Presenting that concept taking candy from a baby:

The snag is so synonymous with the triangle concept that some teams simply call it “triangle.” The basic concept involves one receiver in the deep third on a corner route (good by itself against man-to-man), one receiver in the flat, often a runningback or inside receiver (which can also be good against man from a bunch-set), and a third receiver on the “snag” route, sometimes also known as a “slant-settle” or a “mini-curl.”

snag

As a general matter, against a Cover Two defense the quarterback will have a high/low read of the cornerback; if he sinks back he can throw it to the inside receiver in the flat; if the cornerback drops he will throw it to the corner route behind the cornerback, as shown in the clip below.

Against a Cover Three defense, the cornerback should take away the corner route by dropping into the deep third, but the snag/mini-curl and the flat should put a horizontal stretch on the flat defender and one of the two should be open.

At times like this I think to myself "boy, I hope I got that right." Drumroll…

NFW Michigan can defend this as aligned, as Rogers(-1) has a nasty choice between giving up the corner or the flat and chooses poorly by not sinking into the corner. (Cover -2, RPS -2); Gordon has no prayer of getting over in time and can only hope to tackle. Also, Avery(-1) appears to be abandoning his zone to ride the WR on a little hitch farther, which means the flat is wide open; Michigan is putting lots of guys in the same areas on their zone drops

Not bad. Michigan didn't even make that snag hard; by the time the ball is gone Mouton and Ezeh are within a yard of each other and Avery isn't much farther away. I still don't think there was any way for Michigan to defend this staple play as aligned, which points to the incoherence of the defense. Everything from last year points to the incoherence of the defense, sure.

Outdoor hockey is go. The on-again-off-again outdoor game in Cleveland is on again, this time officially. It's January 15th.

I wonder what the fan breakdown will be. This one's a bit farther than the Big House but still an easy drive and Ohio State fans don't usually turn out for hockey. They do make an exception for Michigan, though, and they'll probably make a larger one for the outdoor game PR stunt. 50-50?

Let's be friends. Dimitri Martin has a one-liner about bumper stickers: "to me, all bumper stickers say the same thing: 'let's not be friends.' This is one of two exceptions:

middle-finger-bumper

You know what happened in 1973, I'm sure.
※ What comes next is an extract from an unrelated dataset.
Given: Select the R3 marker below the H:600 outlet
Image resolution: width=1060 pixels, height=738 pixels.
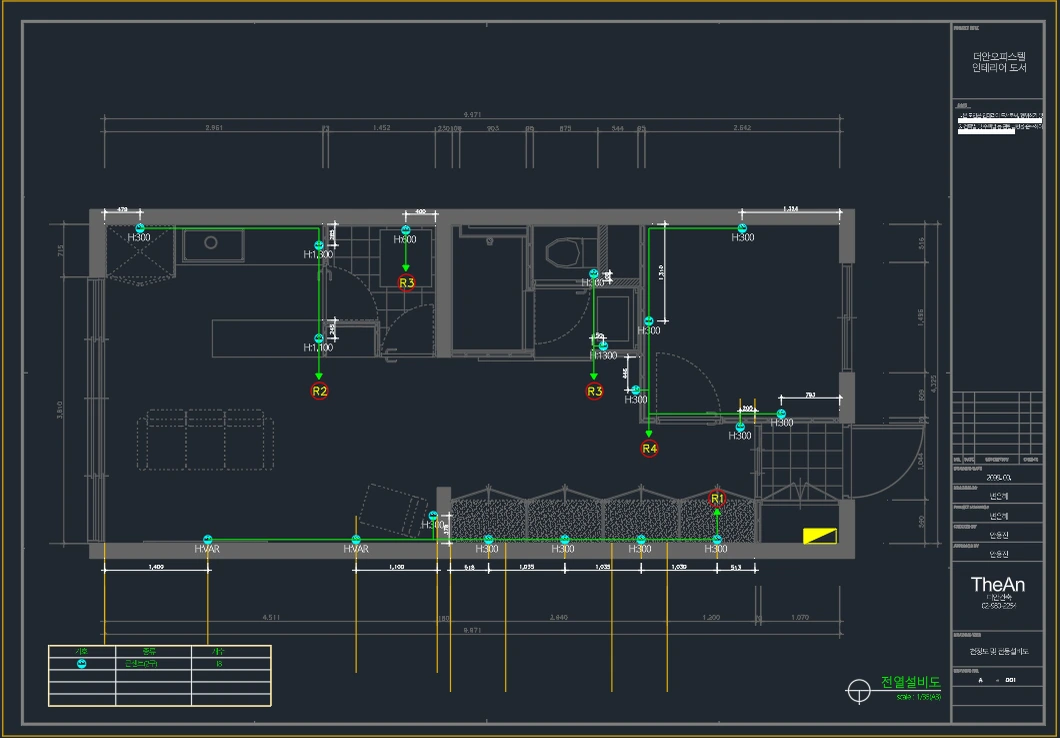Looking at the screenshot, I should (x=406, y=282).
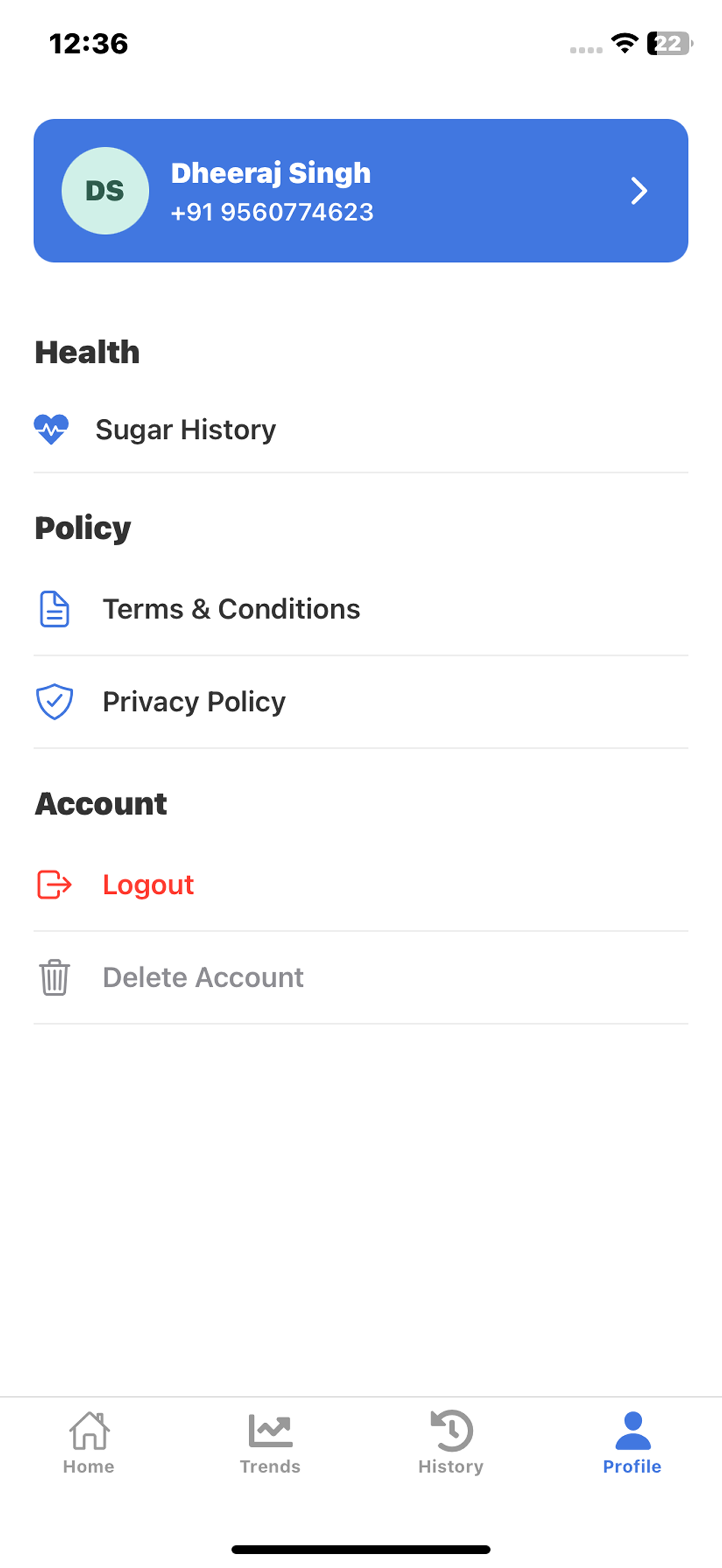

If not MVictors has you covered.

The other exception: once I saw a guy with a black bumper sticker that read CASH, as in Johnny.

I'm surprised it took this long. Greg Mattison has declared his team a "blitzing" team:

Very aggressive. I'll take anything more than three guys this year. Also, feel the soothing reassurance of Greg Mattison talking vis a vis Greg Robinson.
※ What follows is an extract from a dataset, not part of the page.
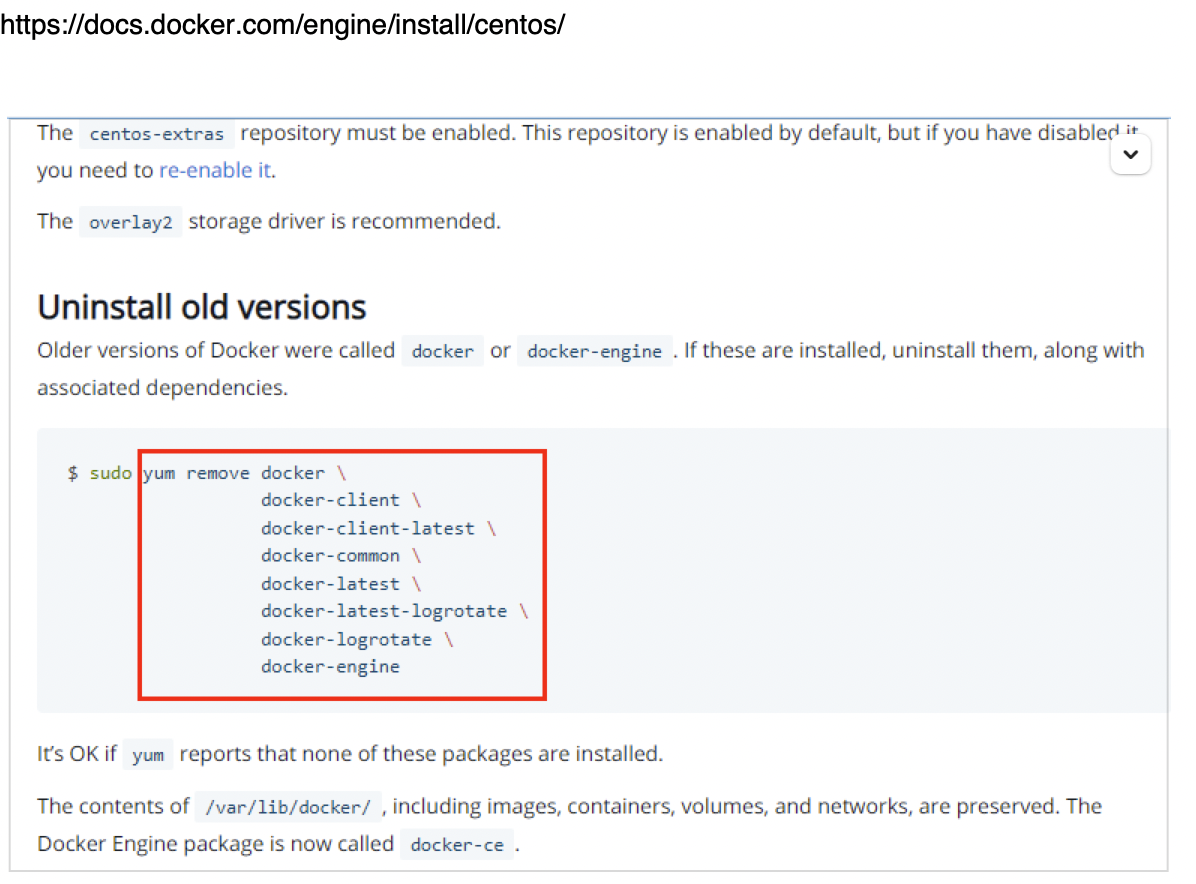Click the docker-common package line

click(330, 556)
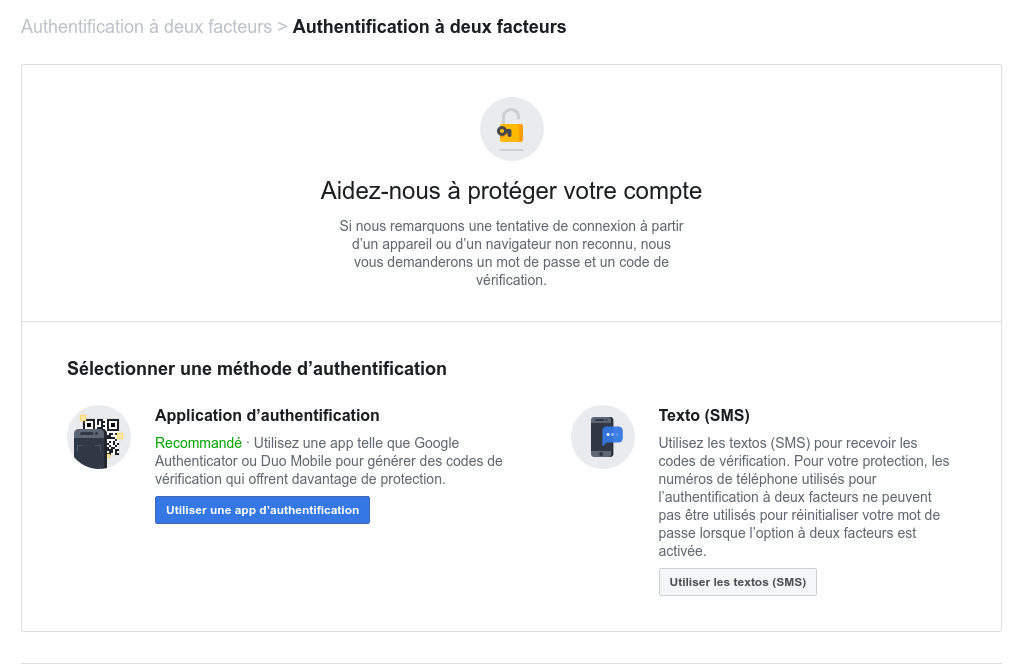Image resolution: width=1022 pixels, height=672 pixels.
Task: Click the green "Recommandé" label
Action: point(198,443)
Euroleague says thanks. Someone credible enough to get retweeted by Pete Thamel says he "keeps hearing" NBA owners are pushing for an eligibility structure similar to the NFL. I.E.: you can't enter the draft until you're three years out of high school.

At that point wouldn't a lot of kids scheduled to be one-and-done GTFO? It's one thing when you've got to cool your heels for a year nailing cheerleaders and maybe taking a few classes. Three years is a totally different matter. The money will be bigger overseas since they can expect some high-level performances when the #1 pick in the NBA draft is 21.
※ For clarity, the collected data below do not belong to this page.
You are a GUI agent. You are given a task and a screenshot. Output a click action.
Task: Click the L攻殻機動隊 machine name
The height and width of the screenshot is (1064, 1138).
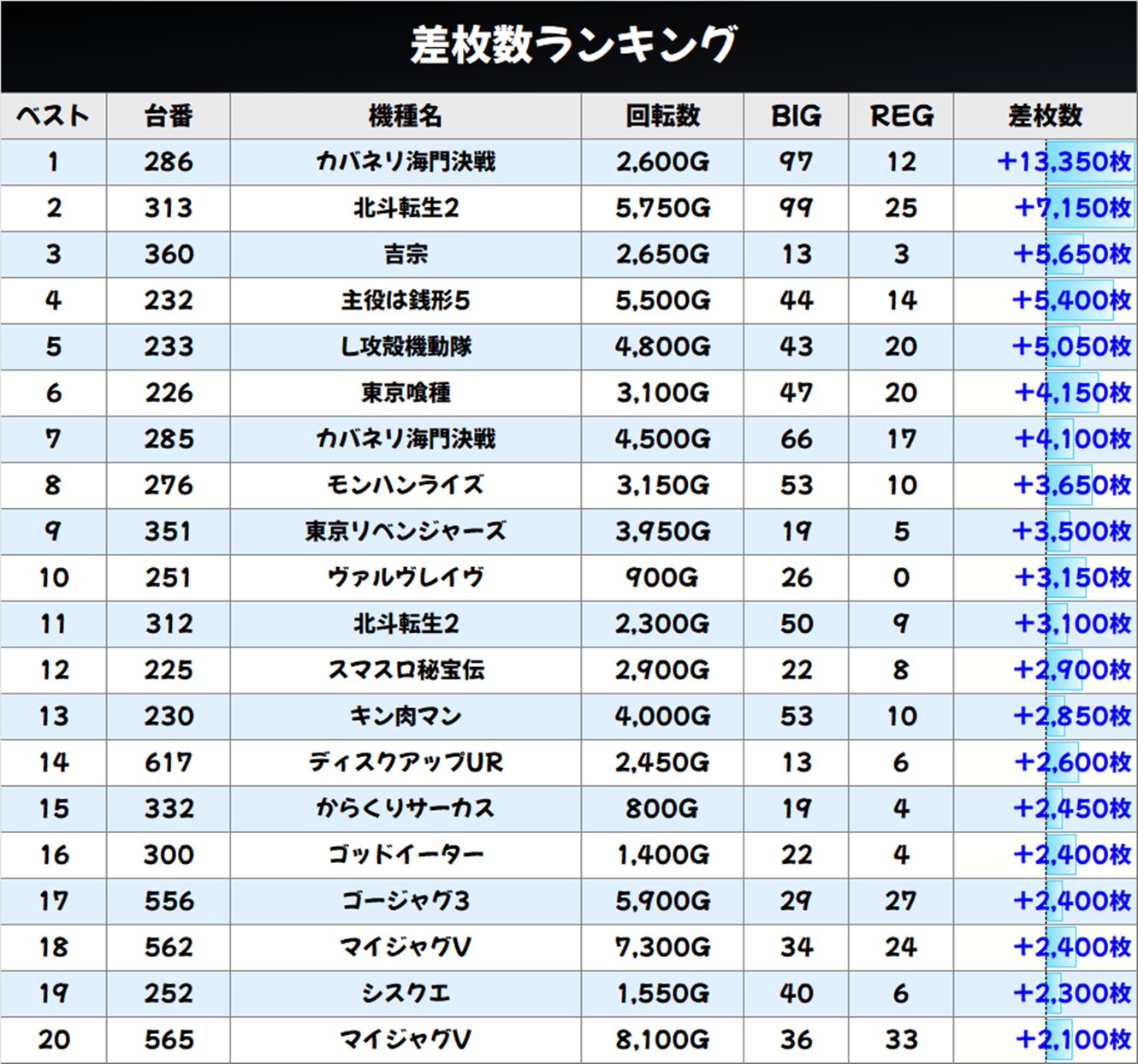click(x=406, y=346)
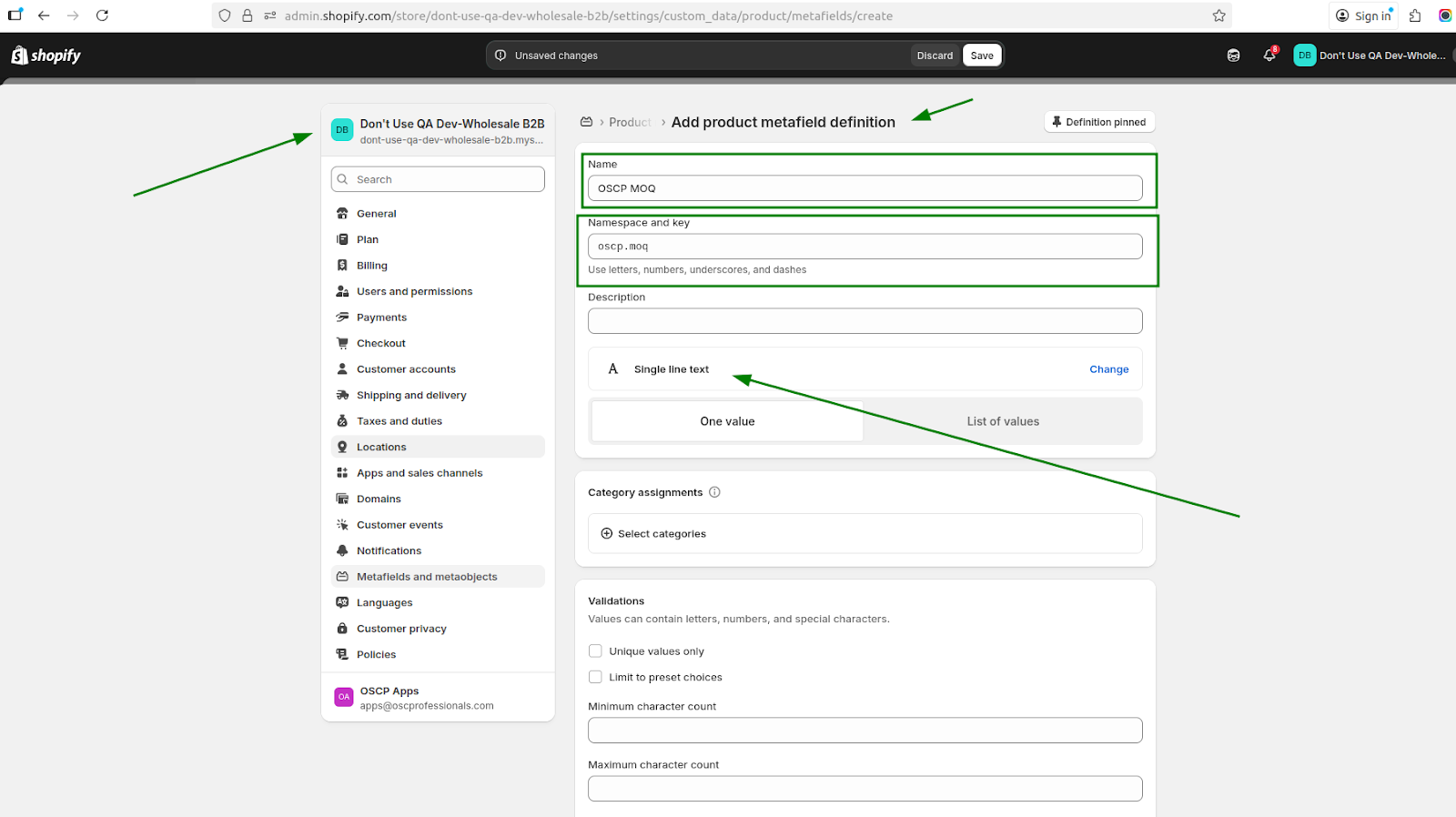This screenshot has width=1456, height=817.
Task: Click the Description input field
Action: 864,321
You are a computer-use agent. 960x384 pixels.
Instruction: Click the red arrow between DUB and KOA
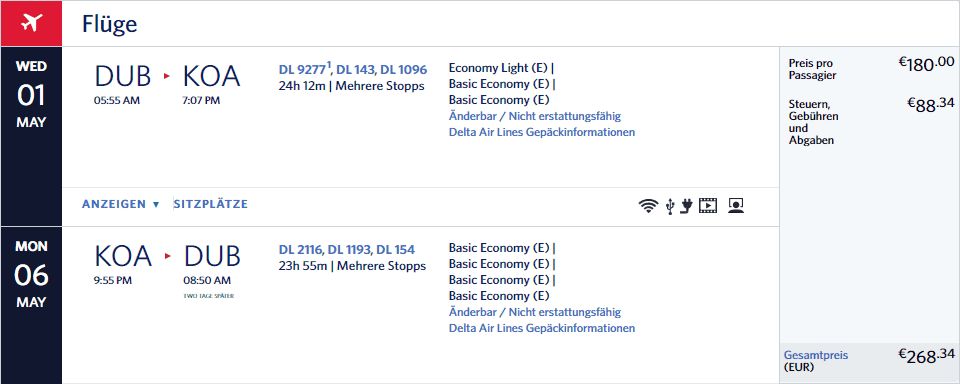(x=167, y=76)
Football can get away with their structure because there's nowhere else to play and they're almost always right: you should not be playing in the NFL less than three years after prom because you will die. The Adrian Petersons of the world are exceedingly rare. In basketball there are a dozen guys coming out of high school every year who can be all right NBA players right away.

Etc.: NCAA may or may not have sent a second "we're investigating you, buddy" letter to OSU. Wholly unreliable local radio host "The Torg" says "Ellis" from the SI story has talked to the NCAA, so take that for what it's worth.

Martavious Odoms's alarming cast should be off in two weeks so no big deal. Nobody knows who the starting running back is.